Brandon hears me coming and pops his head around the corner where the “pila” is and smiles.  The pila is a large outdoor sink and Brandon tells me he has to wash all the pots, plates and cups from the previous day before he is allowed to go out. This provides me a good opportunity for helping him wash the pots whilst chatting about his week.  It is amazing just how meticulous he is with the washing and how carefully he uses water.  Here water is costly for these families and so it all has to be used sparingly.  We chat as we wash together and I help stack the washed items neatly in a large bowl that Brandon then lifts into their small room where his brother and sisters are asleep.  He grabs his shorts on the way out and we head back to where my car is parked outside our Centre.

brandon trainingDespite it being 6:15am we arrive at the gym, change and arrive in plenty of time for his one-on-one session with Vincent, the trainer. Our trainer has given up his Saturday morning rest to setup the dance room with cones, steps, mats and balls. It looks alluring for Brandon and he begins to run around and shows Vincent some of the dance moves he has been learning. Having huge mirrors along one wall makes this the most ideal place for the boy and he revels in the attention he is getting.

When the training session is over, and I am exhausted as he is, we head for breakfast and then to the dance studio.  I watch him like an anxious but very proud parent. This is now his 4thdance class, funded by Mike and Chris who visited Guatemala recently.  They left enough money for me to pay for his classes for the next two months.  After that I am not sure where the money will come from but I am keen to encourage his desire to dance.

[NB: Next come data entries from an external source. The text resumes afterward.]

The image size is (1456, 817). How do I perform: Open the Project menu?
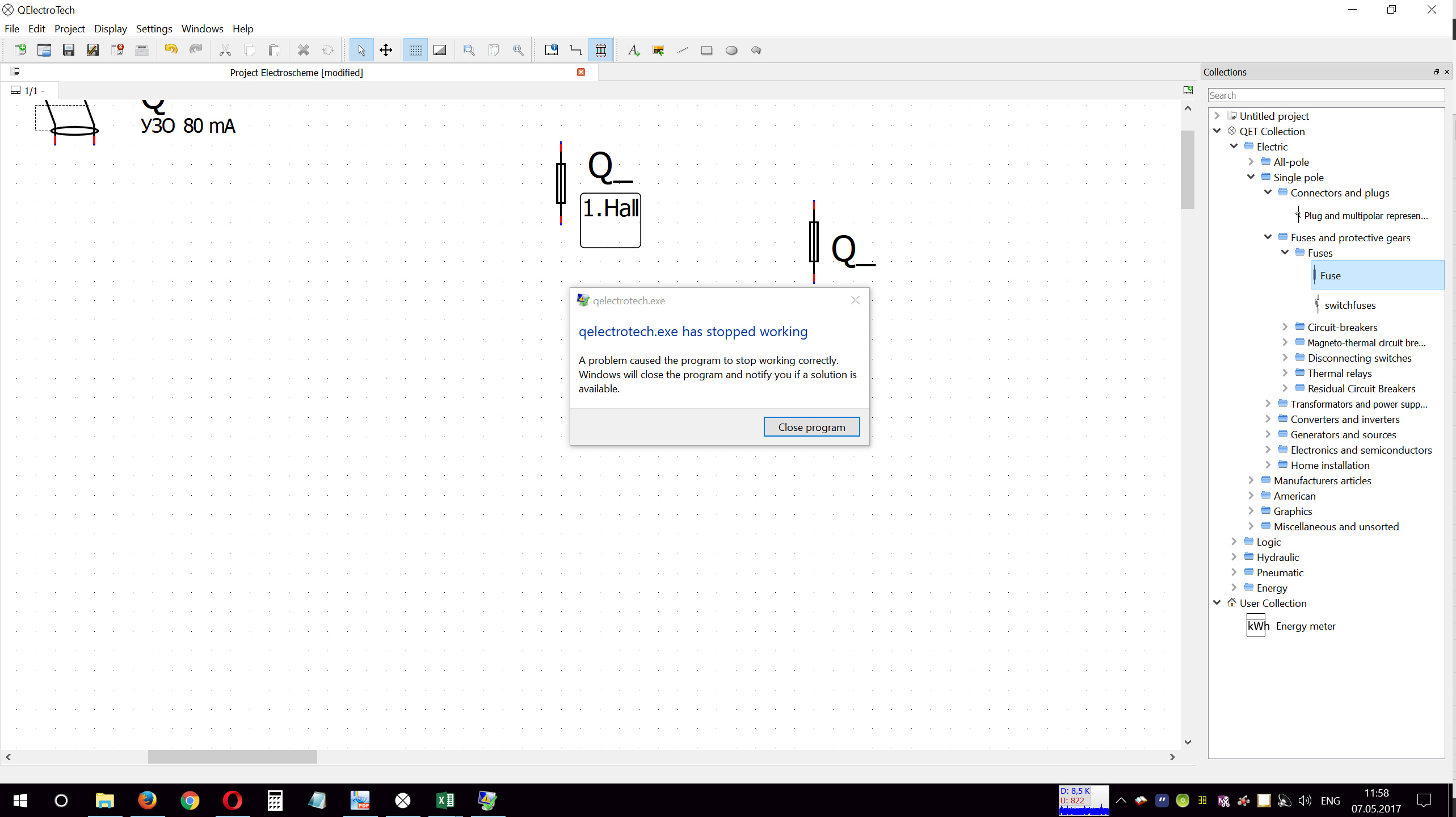click(x=69, y=29)
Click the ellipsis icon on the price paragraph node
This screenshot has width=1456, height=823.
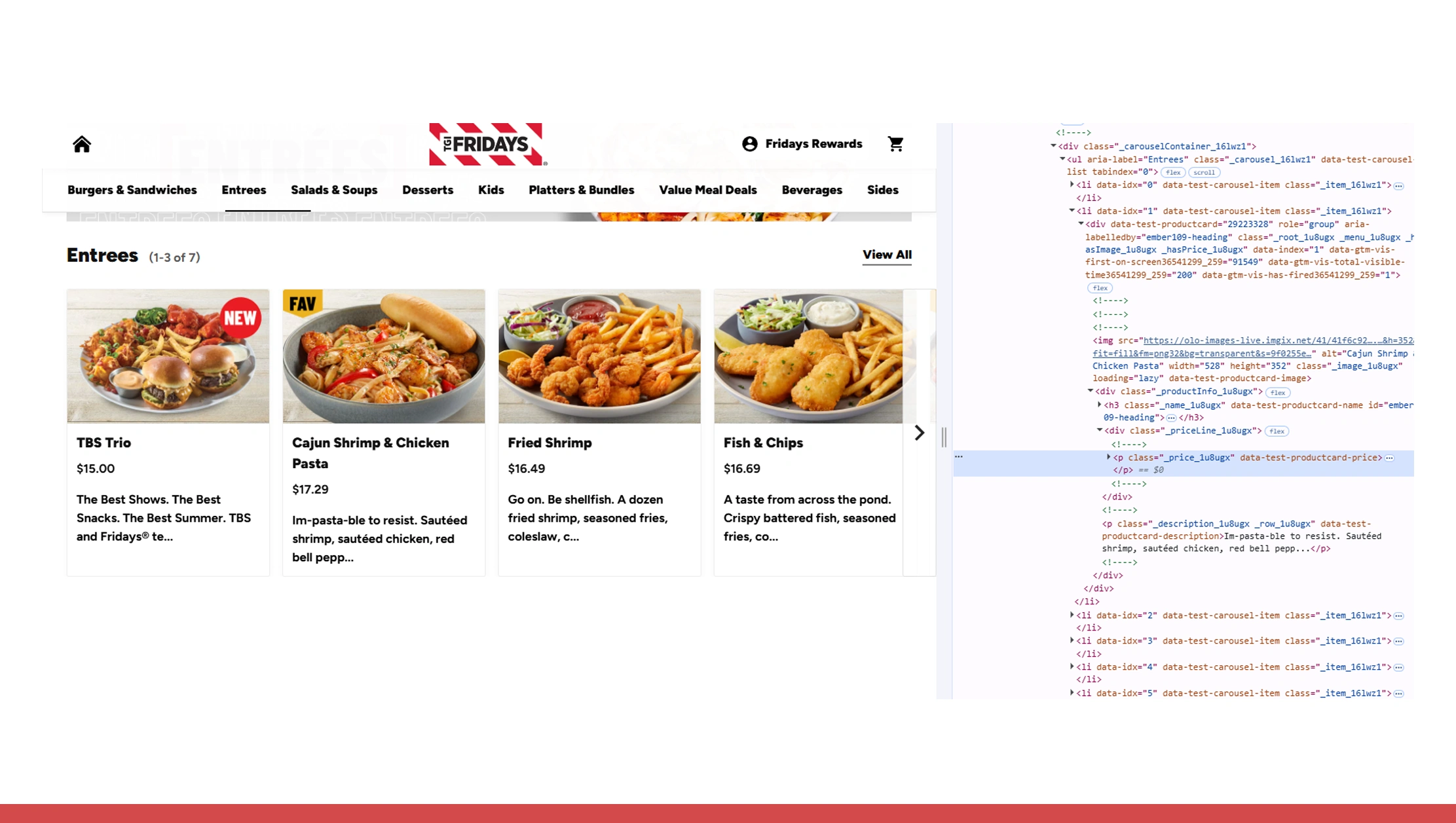pos(1389,457)
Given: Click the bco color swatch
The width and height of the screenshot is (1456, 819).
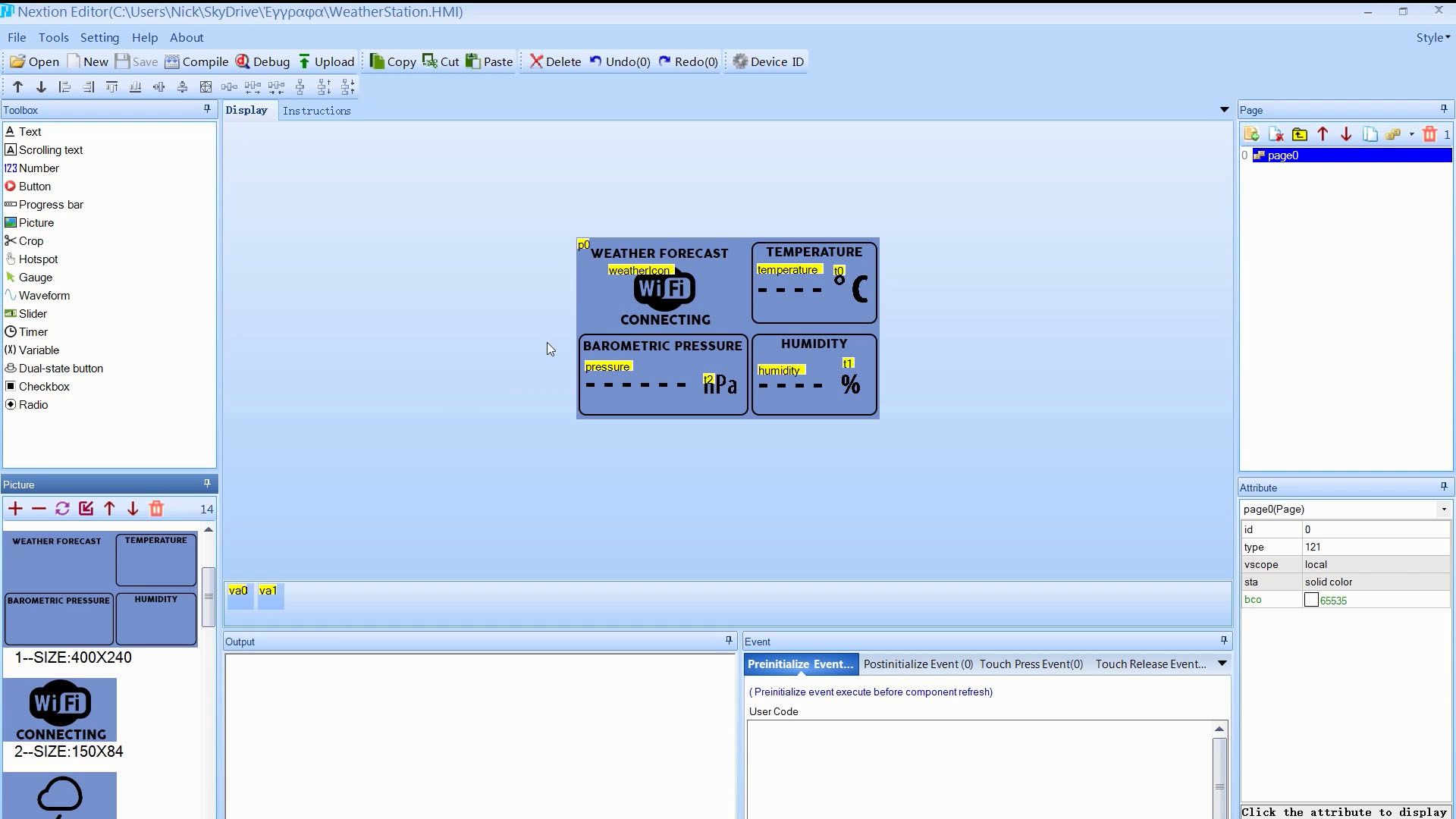Looking at the screenshot, I should coord(1311,600).
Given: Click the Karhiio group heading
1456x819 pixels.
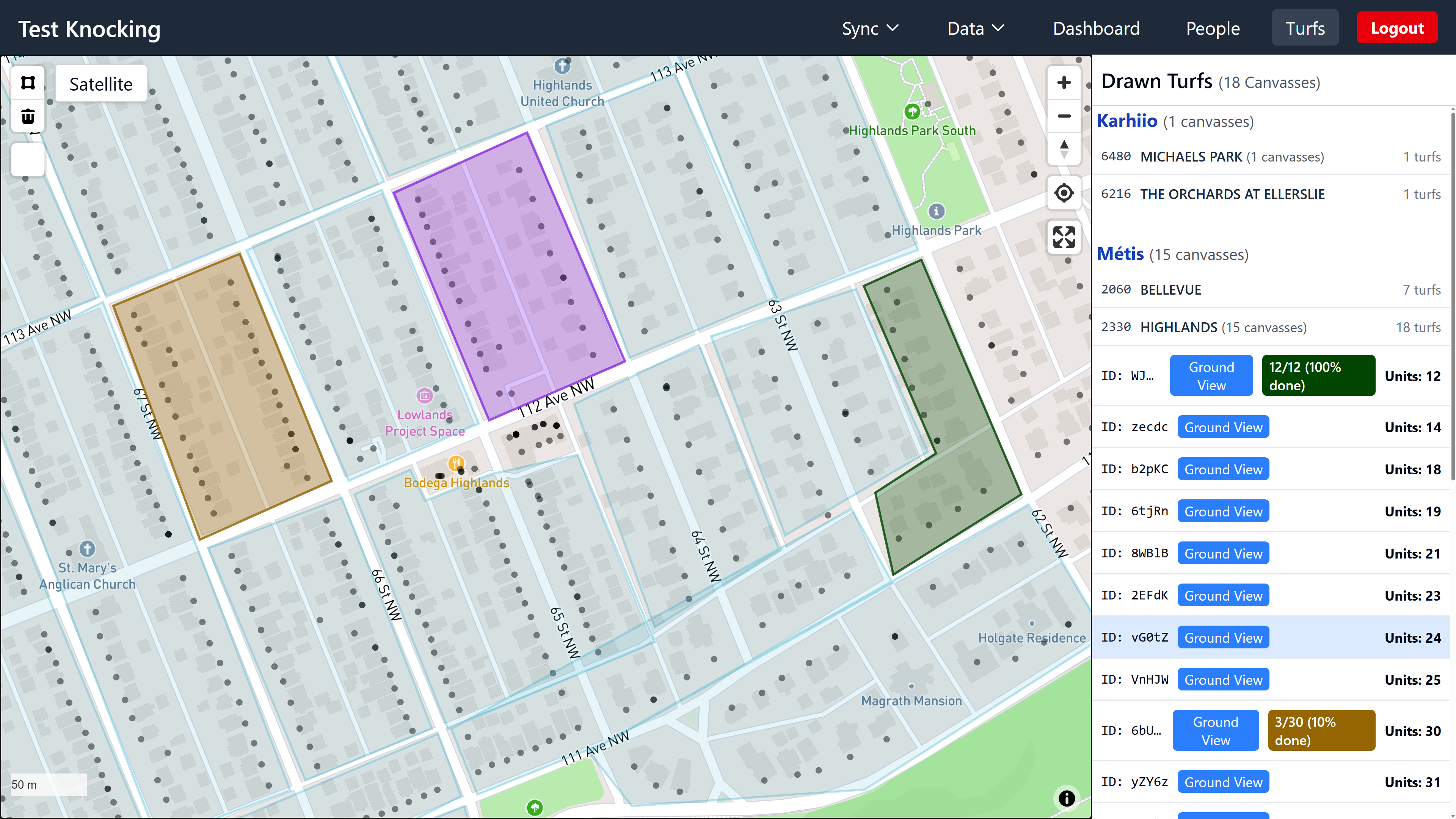Looking at the screenshot, I should (x=1127, y=121).
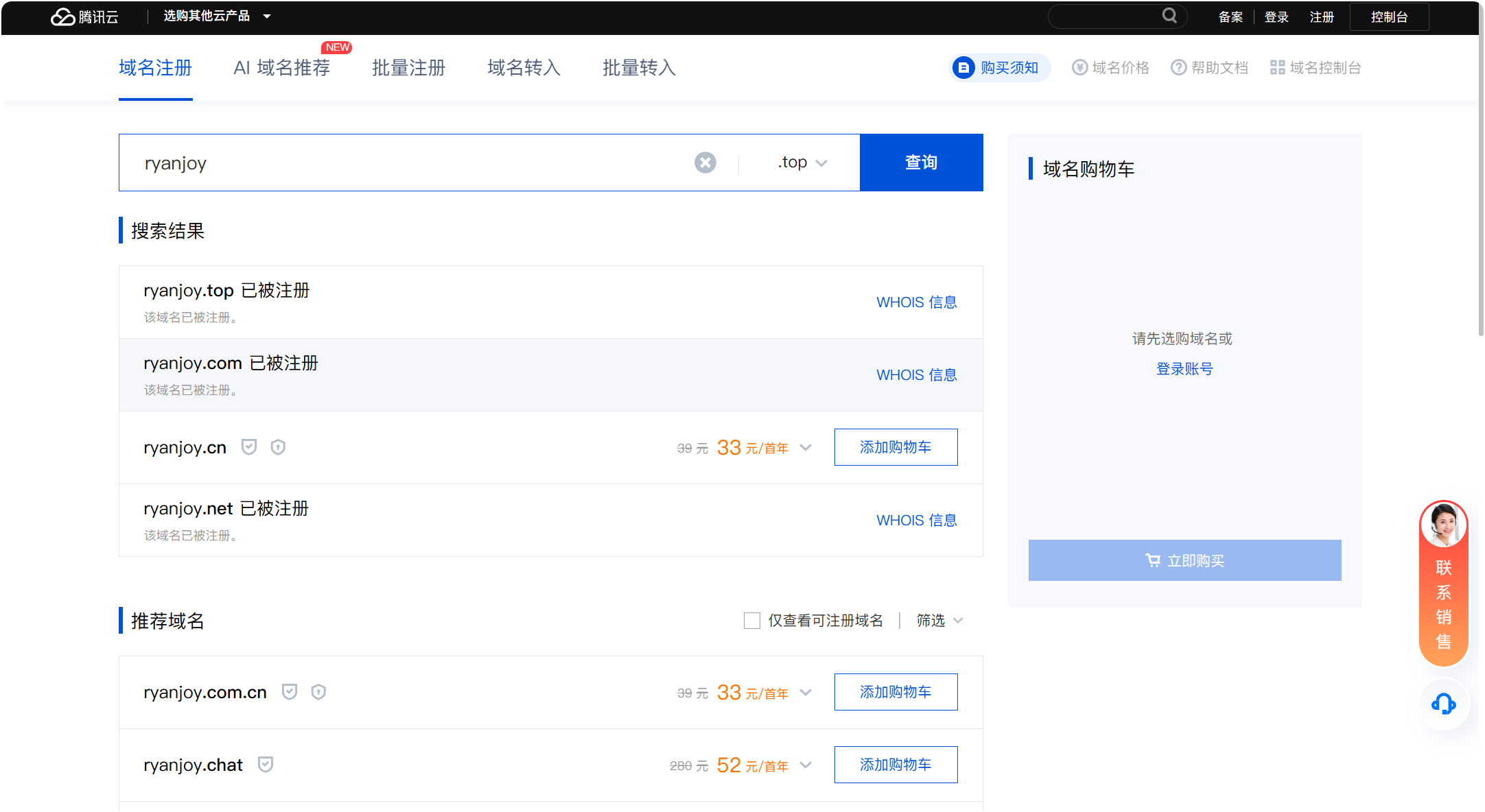Click the shield-check icon beside ryanjoy.cn
The image size is (1485, 812).
pos(249,447)
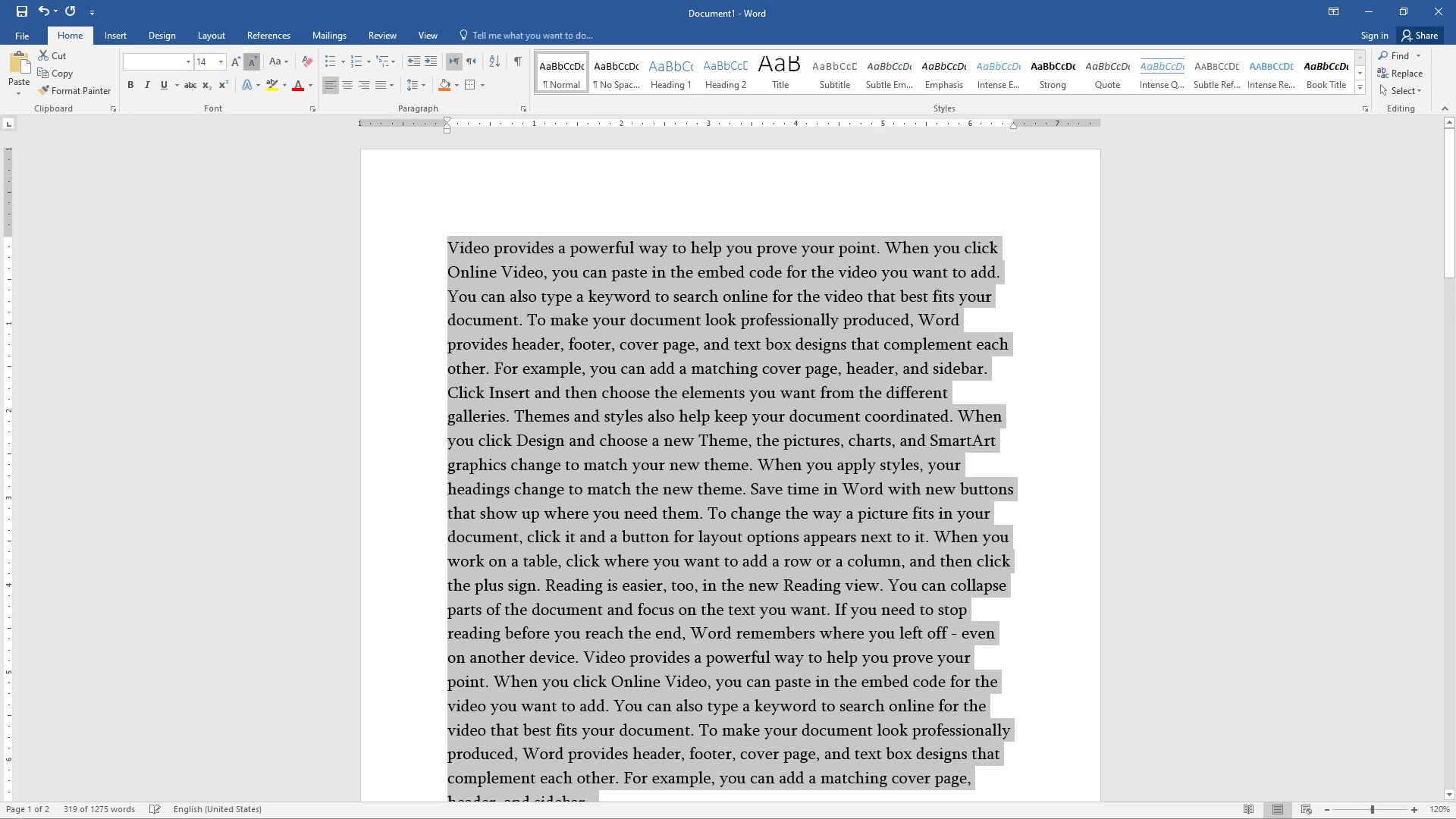Click the Increase Indent icon

[x=431, y=61]
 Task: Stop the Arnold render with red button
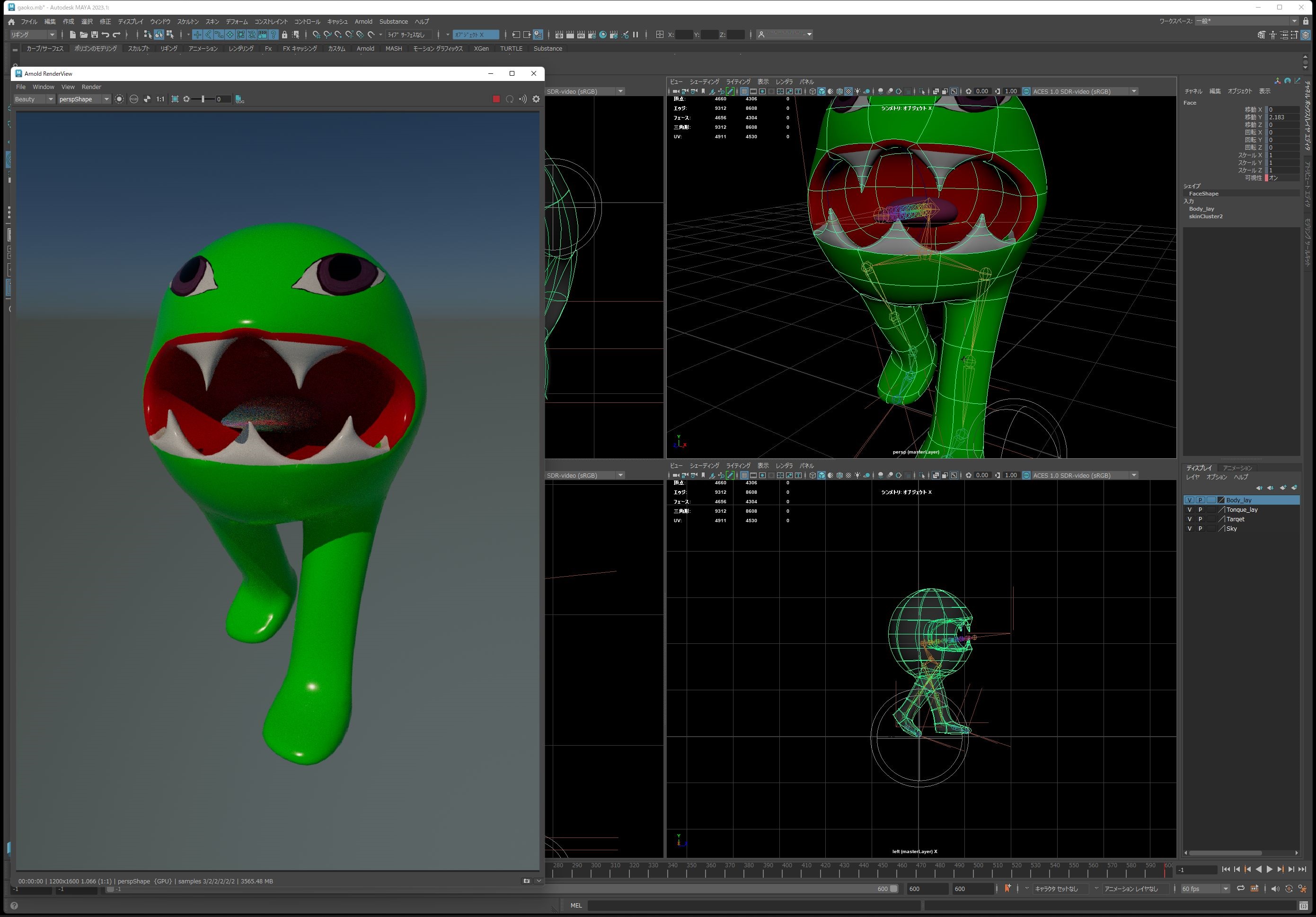pyautogui.click(x=496, y=99)
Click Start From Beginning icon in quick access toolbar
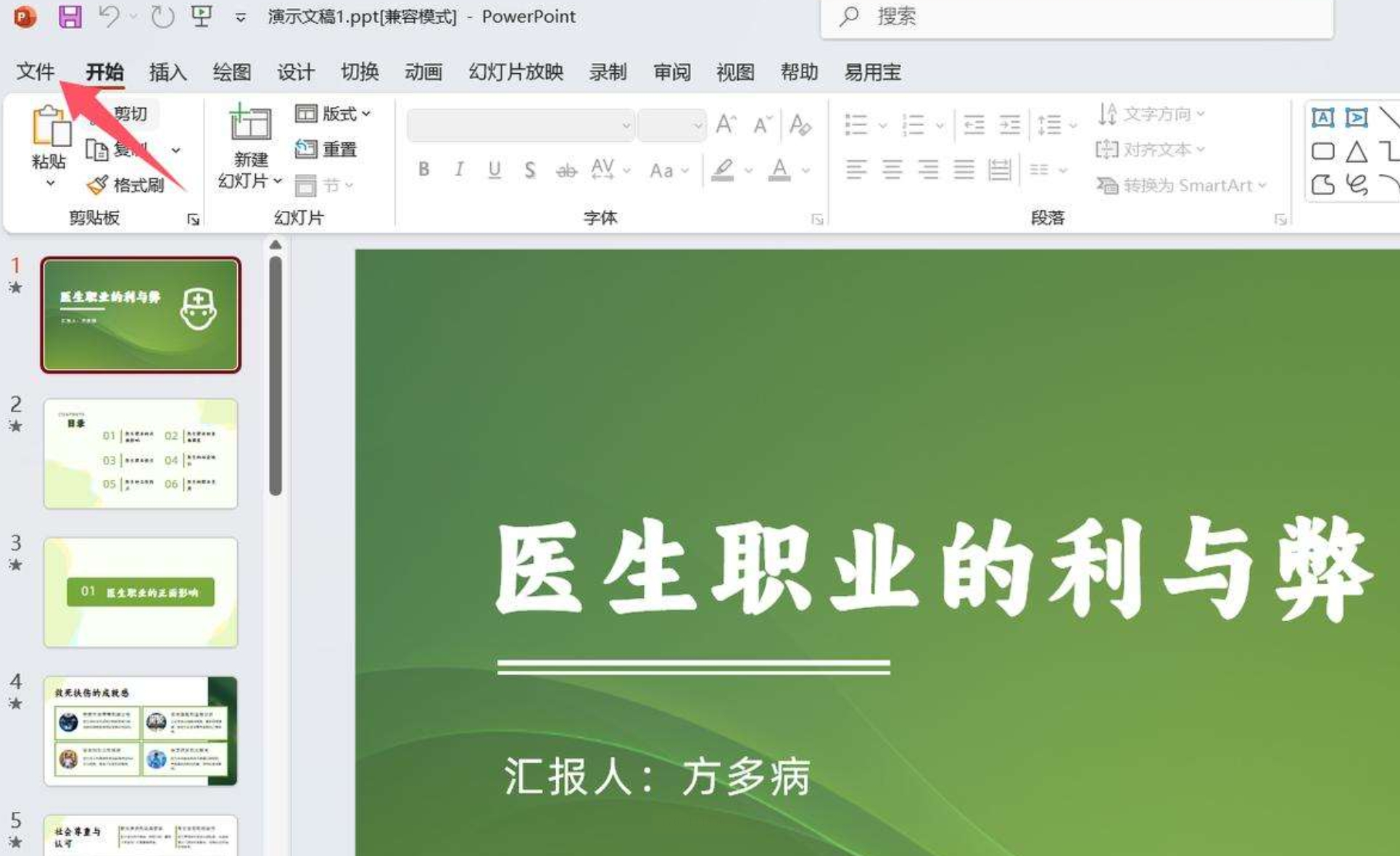Screen dimensions: 1400x856 click(202, 16)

Mentoring, as we say rather a lot, changes lives. Seeing how Brandon´s life has changed since joining the programme is so rewarding.  I remember his first days with us and can only imagine what his life would be like if we had not come across him, his little brother and three sisters in the streets one day.  They are all now in school apart from the youngest, Jackie, who is only four. Jackie told me back in December how she was now working in a kitchen for 10p a day, and yes I did say she was only four! We know she has been spending more and more time in the streets and so this week we are getting her legal papers in order so that we can put her into nursery and keep her off the streets.

Brandon is loving the dance class and it seems that this is most favourite time of his week.  He loves the attention and support and it makes me so happy to see him enjoying his dream and growing in confidence and ability.

A good day ahead as I have been invited to take the 5 boys I mentor on a Saturday, which includes Brandon, to a pool in the afternoon with Russell and Joanna Soden who are visiting Guatemala for the next two weeks. 

Good news and good times at last and this weekend I will be heading to Honduras to meet with Steve Poulson to introduce the SKD mentoring programme to a community living in poverty on an idyllic island on the Caribbean coast that was once infamous for pirates and slaves.  My next blog should be interesting!